Multiplication of Integers by a Fraction and a Mixed Number

In this article, we will learn how to multiply an integer with a fraction and a mixed number without any problem!

When it comes to multiplication exercises, there is no need to find a common denominator and all we have to do is convert the integers and mixed numbers into equivalent fractions.

Convert whole numbers and mixed numbers into equivalent fractions, with only the numerator and denominator and rewrite the exercise.

Multiply the numerators -> numerator by numerator by numerator

Multiply the denominators -> denominator by denominator by denominator

Product of the numerators -> will be the new numerator.

Product of the denominators -> will be the new denominator.

To convert an integer into an equivalent fraction, we will write the given number in the numerator and in the denominator we will write $1$.

Convert $3$ into an imaginary fraction.

Solution:

We will write $3$ in the numerator and $1$ in the denominator.

We obtain: $3 \over 1$

We will do this for any given number.

Examples:

$\frac{72}{1}=72$

$\frac{1}{1}=1$

$\frac{5}{1}=5$

We will multiply the whole number by the denominator and add the numerator to the obtained result.

The final result we obtain will appear in the new numerator.

The denominator will remain the same.

Convert the mixed number $4 \frac{2}{3}$ into an equivalent fraction.

Solution:

We will multiply the whole number $4$ by the denominator $3$ and then add $2$.

We obtain: $4\times 3+2=14$

$14$ will be the new numerator.

The denominator will remain the same: $3$.

We obtain that:

$4 \frac{2}{3}=\frac {14}{3}$

Now that we know how to convert whole and mixed numbers into equivalent fractions, we can continue.

$4\times \frac {1}{3}\times 5\frac {1}{2}$

Solution:

The first step

Convert whole numbers and mixed numbers into equivalent fractions and rewrite the exercise:

$\frac{4}{1}=4$

$5 \frac{1}{2}=\frac{11}{2}$

Note that, since this is a multiplication exercise, we can apply the substitution property.

It doesn't matter in which position we place the equivalent fractions we received, the result will not change.

Rewrite the exercise:

$\frac{1}{3}\times\frac{11}{2}\times\frac{4}{1}=$

Now let's go to the second step:

Multiply both the numerators and the denominators separately.

We obtain:

$\frac{1\times 11\times 4}{3\times 2\times 1}=\frac {44}{6}$

We can convert the result we obtained $\frac {44}{6}$ into a mixed number $2 \frac {2}{6}$.
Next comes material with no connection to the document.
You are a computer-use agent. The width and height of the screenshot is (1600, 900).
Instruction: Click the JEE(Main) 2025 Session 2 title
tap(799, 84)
$7 \frac {2}{9}\times 2\times \frac {2}{5}=$

Solution:

First, we convert all whole and mixed numbers into equivalent fractions. We obtain:

$7 \frac {2}{9}=\frac {7\times 9+2}{2}=\frac {65}{9}$

$\frac{2}{1}=2$

Rewrite the exercise only with equivalent fractions:

$\frac {65}{9}\times \frac {2}{1}\times \frac {2}{5}=$

Multiply both the numerators and the denominators separately and you get:

$\frac {65}{9}\times \frac {2}{1}\times \frac {2}{5}=\frac {260}{45}$

We can convert the final result we obtained $\frac {260}{45}$ into a mixed number $5 \frac {35}{45}$

Note: we can reduce the fraction even further and obtain: $5\frac{35}{45}=5​​\frac{7}{9}$

Think of it this way:

The number is composed of integers and another fraction. We don't touch the integers and leave $5$.

Now remains the fraction $\frac {35}{45}$ which is identical in value to the fraction $\frac {7}{9}$

And therefore $\frac {535}{45}$ and $\frac {57}{9}$ are identical in value.

How to convert an equivalent fraction into a mixed number?

Convert the equivalent fraction $\frac {241}{62}$ into a mixed number.

Solution:

To convert an equivalent fraction into a mixed number, we will divide the numerator by the denominator and refer only to the whole number we receive (ignore the remainder).

$241:62=3…….$

This will be the whole number.

Then, we subtract from the given numerator the result of multiplying the whole number by the denominator to see how much is left to "complete" it.

That is:

$241-(3\times 62)=55$

The result we receive will be written in the numerator.

The denominator will remain the same.

We obtain: $3 \frac {55}{62}$

You can always test yourself and see if you return to the same equivalent fraction.